Purification, Properties and Subunit Structure of Arginase from Iris Bulbs

Abstract

Arginase (l-arginine amidinohydrolase, EC 3.5.3.1) from Iris hollandica bulbs has been purified approximately 20000-fold. The purification procedure involved extraction from a particulate fraction (probably mitochondria), DEAE-Sephacel chromatography, aminohexyl-Sepharose 4B chromatography and gel filtration on Ultrogel AcA 34. Optimum assay conditions were determined, i.e. pH 9.0, 0.5 mM Mn²⁺, 0.5 mM dithio-threitol. The arginase is a slightly acidic protein (PI ∼ 5.6) highly specific for l-arginine. The arginase was almost completely inactivated by dialysis against a Mn²⁺-free buffer, 70% of the activity was then recovered after a treatment with 0.1 mM Mn²⁺ and 1 mM dithiothreitol at 40°C for 45 min. The Mn²⁺ was found essential for the preservation of the arginase activity during the enzyme assay and for activation. However, the optimum Mn²⁺ concentration for activation was reduced to one-tenth and a better activity recovery was obtained in the presence of 1 mM dithiothreitol. The same dithiothreitol and Mn²⁺ requirement was observed to preserve arginase activity on storage. The native arginase showed an apparent M_r, of about 191000 as estimated by gel filtration and polyacrylamide gradient electrophoresis in the presence of 1 mM Mn²⁺. The subunit apparent M_r, was 36500 as estimated by dodecylsulfate electrophoresis. The arginase dissociated into reactivatable oligomers (apparent M_r, = 59000 ± 5000 and 120000) during electrophoresis on polyacrylamide gradient gels, carried out in a Mn²⁺-free electrophoresis buffer.

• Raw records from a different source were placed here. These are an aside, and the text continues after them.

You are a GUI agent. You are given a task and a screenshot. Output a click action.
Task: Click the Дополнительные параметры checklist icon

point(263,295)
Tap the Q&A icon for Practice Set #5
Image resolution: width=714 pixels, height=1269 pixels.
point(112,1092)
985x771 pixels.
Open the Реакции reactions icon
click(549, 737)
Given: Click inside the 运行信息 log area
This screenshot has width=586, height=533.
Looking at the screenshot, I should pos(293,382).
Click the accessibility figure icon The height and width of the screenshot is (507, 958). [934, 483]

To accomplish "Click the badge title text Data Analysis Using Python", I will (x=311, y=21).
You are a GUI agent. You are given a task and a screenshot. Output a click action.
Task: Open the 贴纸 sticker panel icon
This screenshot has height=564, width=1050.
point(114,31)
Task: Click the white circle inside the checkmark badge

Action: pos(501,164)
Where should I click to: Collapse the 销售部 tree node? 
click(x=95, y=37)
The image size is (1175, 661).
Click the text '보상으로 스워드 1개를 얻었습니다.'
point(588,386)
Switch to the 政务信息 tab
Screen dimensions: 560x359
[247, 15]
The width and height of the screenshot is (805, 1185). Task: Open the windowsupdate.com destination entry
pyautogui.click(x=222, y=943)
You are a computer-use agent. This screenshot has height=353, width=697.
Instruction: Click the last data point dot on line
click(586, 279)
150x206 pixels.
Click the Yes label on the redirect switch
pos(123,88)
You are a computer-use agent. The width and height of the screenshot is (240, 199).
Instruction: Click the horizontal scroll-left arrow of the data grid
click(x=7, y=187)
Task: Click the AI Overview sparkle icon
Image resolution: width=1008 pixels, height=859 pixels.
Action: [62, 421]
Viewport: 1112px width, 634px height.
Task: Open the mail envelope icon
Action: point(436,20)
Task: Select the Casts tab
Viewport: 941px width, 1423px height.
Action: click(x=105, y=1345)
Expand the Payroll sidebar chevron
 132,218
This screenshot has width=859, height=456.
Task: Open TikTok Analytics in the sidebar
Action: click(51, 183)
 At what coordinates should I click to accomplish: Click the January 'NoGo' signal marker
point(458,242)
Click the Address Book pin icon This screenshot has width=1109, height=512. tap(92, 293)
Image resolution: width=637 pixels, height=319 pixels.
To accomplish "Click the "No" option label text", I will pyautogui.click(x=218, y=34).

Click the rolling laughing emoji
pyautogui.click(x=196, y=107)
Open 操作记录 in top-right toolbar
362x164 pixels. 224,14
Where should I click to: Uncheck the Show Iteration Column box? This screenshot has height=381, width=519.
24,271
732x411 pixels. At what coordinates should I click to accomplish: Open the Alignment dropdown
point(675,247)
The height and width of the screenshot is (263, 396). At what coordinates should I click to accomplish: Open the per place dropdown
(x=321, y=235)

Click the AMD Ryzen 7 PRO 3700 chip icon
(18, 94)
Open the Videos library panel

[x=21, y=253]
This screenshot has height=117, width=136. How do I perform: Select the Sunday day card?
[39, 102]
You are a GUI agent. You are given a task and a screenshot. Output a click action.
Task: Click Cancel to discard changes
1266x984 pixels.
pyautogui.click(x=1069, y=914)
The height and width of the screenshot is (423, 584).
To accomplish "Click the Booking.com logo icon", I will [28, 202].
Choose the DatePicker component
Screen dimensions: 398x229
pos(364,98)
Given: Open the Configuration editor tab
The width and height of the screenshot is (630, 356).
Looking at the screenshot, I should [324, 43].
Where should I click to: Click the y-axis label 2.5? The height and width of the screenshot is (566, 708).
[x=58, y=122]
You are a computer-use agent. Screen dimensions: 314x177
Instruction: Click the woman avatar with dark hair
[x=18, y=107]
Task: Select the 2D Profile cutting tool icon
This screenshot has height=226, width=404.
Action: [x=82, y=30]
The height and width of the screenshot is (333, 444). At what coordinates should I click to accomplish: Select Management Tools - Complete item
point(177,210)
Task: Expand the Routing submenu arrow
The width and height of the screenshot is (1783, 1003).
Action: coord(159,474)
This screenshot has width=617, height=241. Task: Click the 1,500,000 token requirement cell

The intramolecular cross-linkage of subunits by glutaraldehyde treatment showed that the purified arginase dissociated into dimers when losing its Mn²⁺. These results suggest that the iris bulb arginase is a hexamer, which can be dissociated into activatable dimers when losing its Mn²⁺. Such a structure has never been shown with other arginases.